EU votes ‘absolutely despicable’ to extend COVID passes until 2023

The European Union parliament has voted to extend the COVID pass block scheme until 2023 despite harsh criticism from some elected officials.

It looks like COVID-19 is far from over, at least for European citizens anyway, with the transnational bloc’s parliament voting to extend the use of COVID passes until 2023 at the earliest, in a gesture which has been described as “absolutely despicable”. by a reviewer.

As part of the measure ostensibly aimed at curbing the spread of the Chinese coronavirus, those who have either been struck down with the disease in the past 270 days or reinforced at any time are entitled to the pass, while those who have recovered from the virus in the last 180 days are also entitled to the document ensuring free movement within the bloc.

While the actual use of passes has largely fallen out of favor both nationally and internationally, according to a Euronews report, union officials appear adamant that the pandemic is not over and that an extension of the lockdown until next year is ‘reasonable’, with MPs voting 432 to 130 to extend the measure.

This despite protests from some MPs, one of whom called Parliament’s decision to back the extension of the measure “absolutely despicable”.

“It is absolutely despicable that MEPs do not stand up to protect and defend the natural human rights of people to speak, move and make decisions about their own bodily autonomy,” Romanian MP Cristian Terhes told Breitbart Europe.

“The Covid digital certificate was useless from the start and ultimately dangerous because it gave people false confidence about a relatively low medical risk infection,” he continued.

“This policy of chinaficating Europe must end very quickly,” he continued, after also stressing that people should stop voting for political parties that support the COVID pass, the extension of which must not be allowed. need to be approved only by the European Council to enter into force.

While Europe seems adamant about the need to keep restrictions on its own citizens in place, many member states in the bloc appear to have opposing views, having long since abandoned the vast majority of their anti-COVID measures.

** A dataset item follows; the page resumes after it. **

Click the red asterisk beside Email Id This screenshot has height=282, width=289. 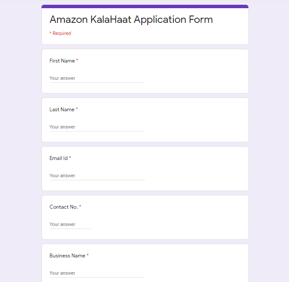[x=70, y=157]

Nations like Denmark, Ireland and Poland have all dropped their lockdowns, with the Danish prime minister stressing it’s time to “smile again”.

“The situation in Denmark is that we have this decoupling between infections and intensive care patients, and that is mainly due to the great attachment of Danes to revaccination,” the country’s health minister said of the lifting. measures in January.

“That’s why it’s safe [to loosen measures] and the right thing to do now,” he continued.

Meanwhile, the block’s history in implementing the lockdown measure has been marred by controversy and blunders, with a security loophole in the system allowing even characters like the fictional Spongebob Squarepants and Mickey Mouse to roam. be registered as vaccinated within the EU.